I'm not sure I get how hmmlearn expects the input data. Below is a modified example from the tutorial.
import numpy as np
from hmmlearn import hmm
states = ['up', 'down']
start_probs = np.array([0.6, 0.4])
vocabulary = [0, 1, 2, 3]
emission_probs = np.array(
[
[0.25, 0.1, 0.4, 0.25],
[0.2, 0.5, 0.1, 0.2],
]
)
trans_mat = np.array(
[
[0.8, 0.2],
[0.2, 0.8],
]
)
observations = np.random.choice(vocabulary, (10, 7))
lengths = [len(item) for item in observations]
# Set up model:
model = hmm.MultinomialHMM(
n_components=len(states),
n_trials=len(observations[0]),
n_iter=50,
init_params='',
)
model.n_features = len(vocabulary)
model.startprob_ = start_probs
model.transmat_ = trans_mat
model.emissionprob_ = emission_probs
model.fit(observations, lengths)
logprob, received = model.decode(observations)
At this point I'm getting this error:
in _AbstractHMM._check_and_set_n_features(self, X)

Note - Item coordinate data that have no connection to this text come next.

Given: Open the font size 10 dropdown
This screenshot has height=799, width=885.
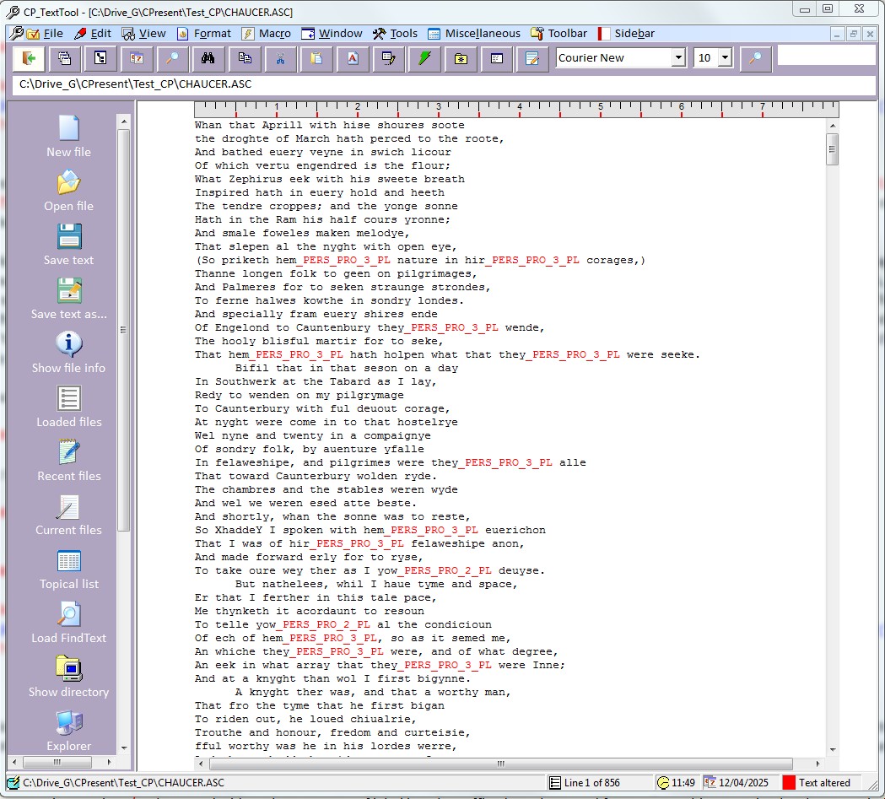Looking at the screenshot, I should [725, 58].
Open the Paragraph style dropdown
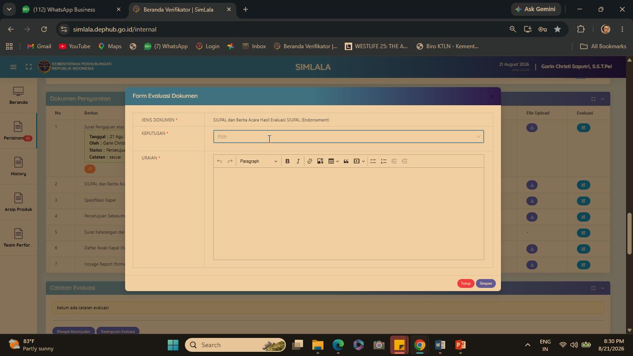This screenshot has width=633, height=356. 259,161
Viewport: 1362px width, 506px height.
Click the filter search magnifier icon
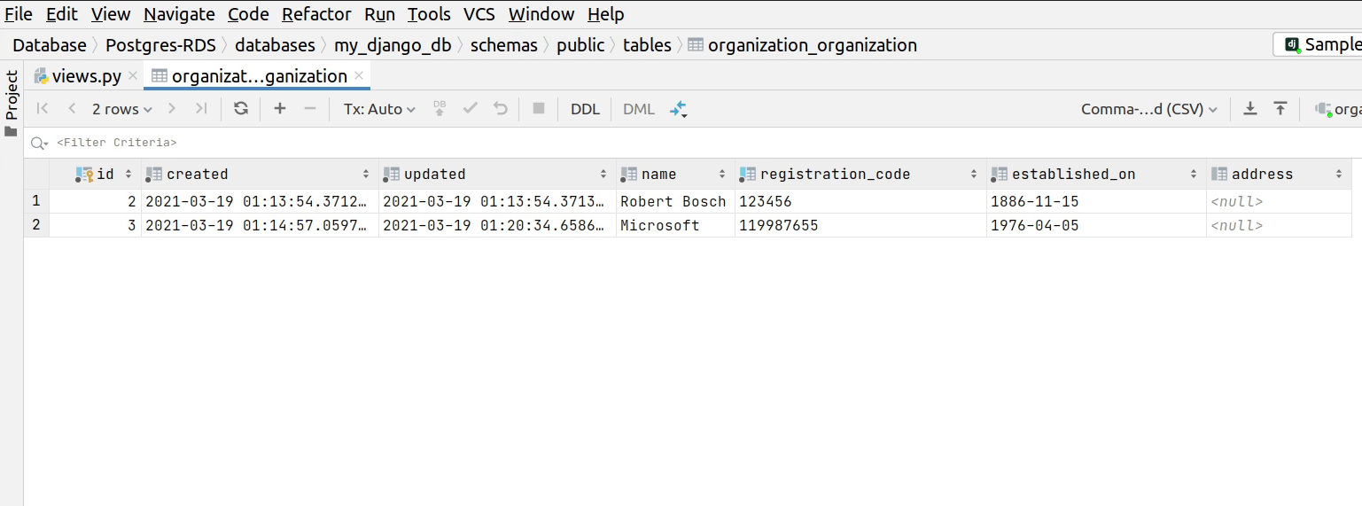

525 if hasattr(self, "n_features"):
526 if self.n_features != n_features:
--> 527 raise ValueError(
528 f"Unexpected number of dimensions, got {n_features} but "
529 f"expected {self.n_features}")
530 else:
531 self.n_features = n_features
ValueError: Unexpected number of dimensions, got 7 but expected 4
I'm not sure why it is expecting 4, which is just the size of the vocabulary. Isn't lengths supposed to be the size of the sequences?